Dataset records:
"""

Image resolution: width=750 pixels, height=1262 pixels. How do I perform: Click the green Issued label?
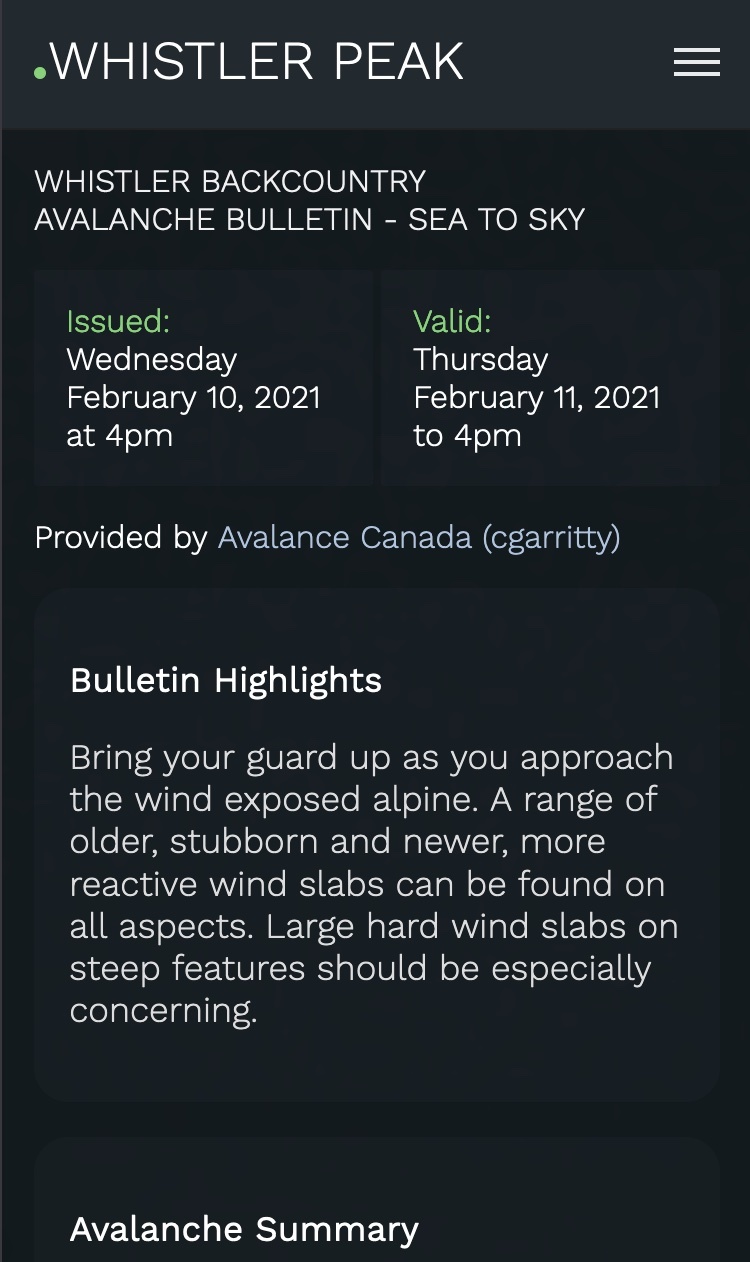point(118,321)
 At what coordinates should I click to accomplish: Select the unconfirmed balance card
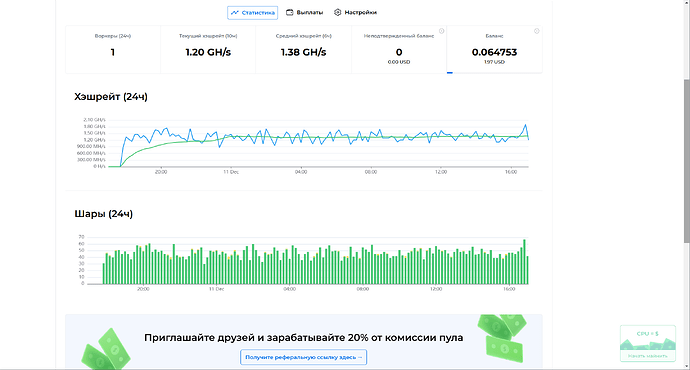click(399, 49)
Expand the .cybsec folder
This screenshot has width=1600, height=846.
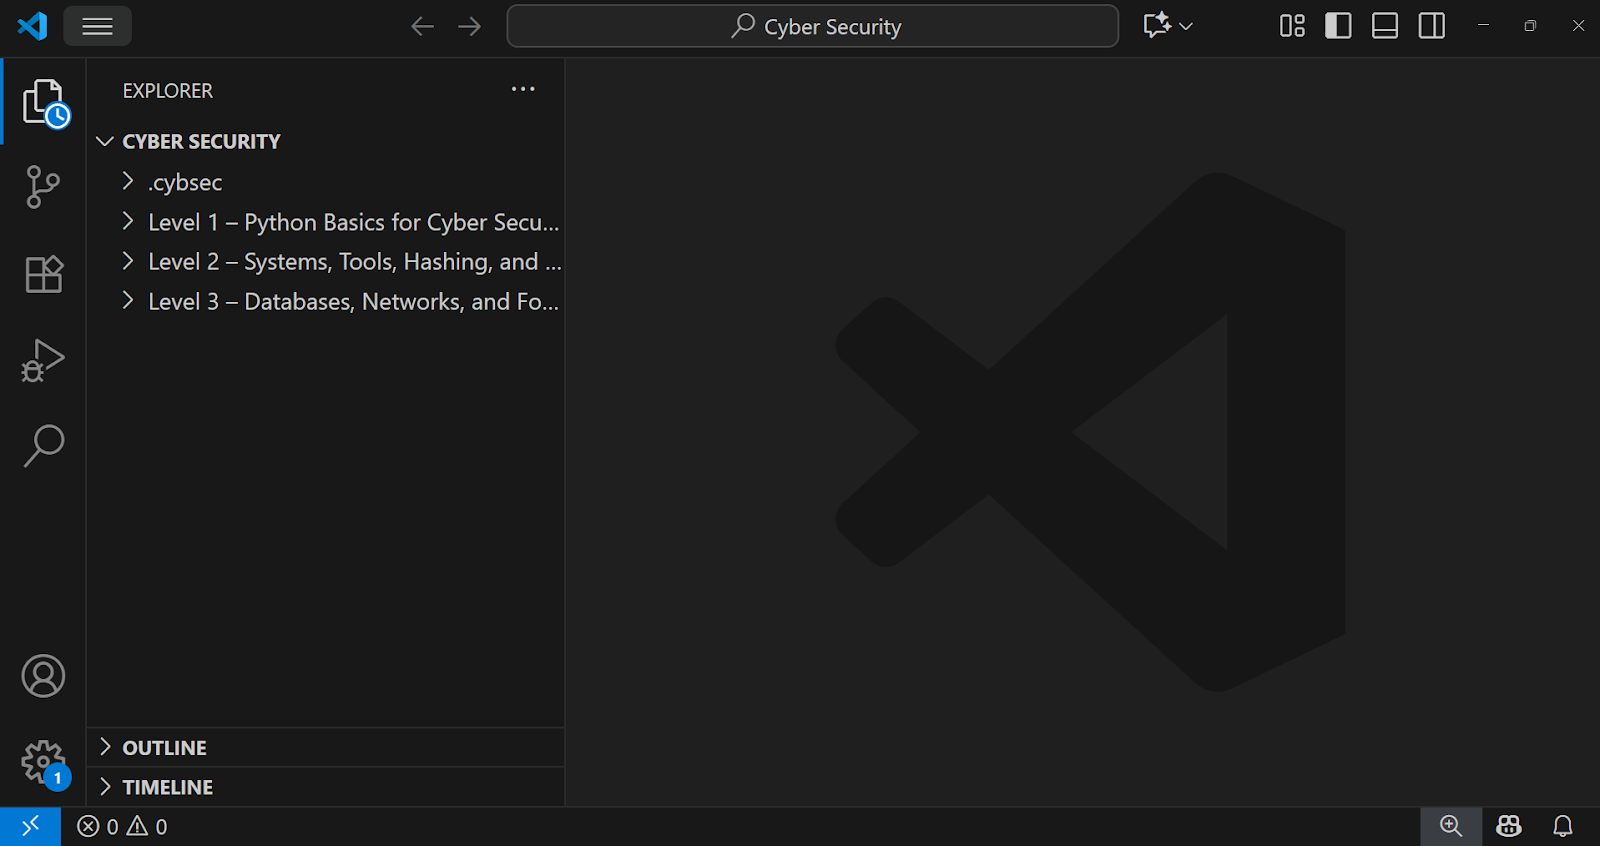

"""

**WHAT YOU SHOULD DO**
Starting at the first line of the records above, set down each line exactly through the one that holds "Expand the .cybsec folder". Omit pictures.

**OUTPUT OF THE TASK**
Image resolution: width=750 pixels, height=1262 pixels. How do I perform: Click the green Issued label?
point(118,321)
 At what coordinates should I click to accomplish: Select the unconfirmed balance card
click(399, 49)
Expand the .cybsec folder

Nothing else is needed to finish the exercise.